**ИСХОДНЫЙ ТЕКСТ**
Задыхаешься под грудой всей этой макулатуры. Поневоле с недоверием берешься за каждую новую повесть, рассказ, книгу нового автора: так много вероятия, что одним «беллетристом» в русской литературе будет больше! И так радостно ошибиться и встретить «художника» в новом, незнакомом раньше авторе!
С таким радостным чувством читаешь книги М. Пришвина. Имя это, повторяю, пока мало кому известно, и вряд-ли много говорит оно даже, тем, которые это имя знают. Читавшие «Русскую Мысль» припомнят, что встречали они эту подпись под очерками «Черный араб» и «Птичье кладбище», а несколько раньше в том же журнале были помещены путевые впечатления М. Пришвина в лесах Заволжья («У стен града невидимого»). Читатели «Русских Ведомостей» вспомнят, что довольно часто в этой газете помещались полу-публицистические статьи М. Пришвина; там же часто помещались различные дорожные очерки этого автора («Адам и Ева», впечатления от переселенчества и др.). Специалисты словесники и этнографы прибавят, что М. Пришвиным напечатан ряд материалов народного творчества, собранных им на нашем далеком севере. И, наконец, только очень и очень немногие, внимательно следящие за литературой читатели, дополнят все это сведением, что у М. Пришвина есть две большие книги (кому они известны?) – описания его путешествий по северу, по Мурману, Лапландии, Норвегии: «В краю непуганых птиц» и «За волшебным колобком» (обе изд. Девриена, 1907 и 1908 гг.). Одним словом, перед нами почтенный этнограф; объективный исследователь народной жизни и творчества, публицист старой, маститой либеральной газеты… Многим ли придет в голову, что эта характеристика не имеет ничего общего с действительностью, что перед нами не объективный этнограф, а чуткий и тонкий художник, быть может субъективнейший из всех современных, художник в этнографии, художник в своей псевдо-публицистике. Поистине: дух дышит, где хочет… [1]1
Впоследствии значительная часть статей вошла в книгу М. Пришвина «Заворошка». Были изданы (изд-ом «Знание»), кроме того, три тома его очерков и рассказов. Наконец, появилась в издании Мюллера, в Мюнхене, книга «Michail Prischwin Novellen» (1914 г.). В нее включен и перевод настоящей статьи в ее первоначальном виде.
Прим. к наст. изд.
[Закрыть].

**ЗАДАНИЯ К РАБОТЕ**
1. Выпишите из текста о Пришвине все названия его произведений и книг, которые там упомянуты.
2. Судя по тексту о Пришвине, в каком издательстве вышли книги «В краю непуганых птиц» и «За волшебным колобком»?

**ПРЕДОСТАВЛЕННЫЙ МАТЕРИАЛ**
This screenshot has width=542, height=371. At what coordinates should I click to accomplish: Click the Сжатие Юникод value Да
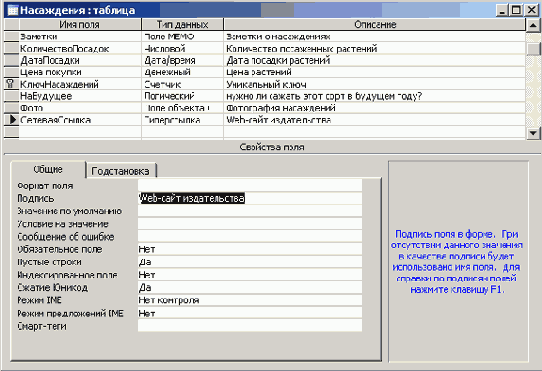(x=250, y=287)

**ОТВЕТЫ К УПРАЖНЕНИЮ**
1. «Черный араб», «Птичье кладбище», «У стен града невидимого», «Адам и Ева», «В краю непуганых птиц», «За волшебным колобком», «Заворошка», «Michail Prischwin Novellen».

2. В издательстве Девриена.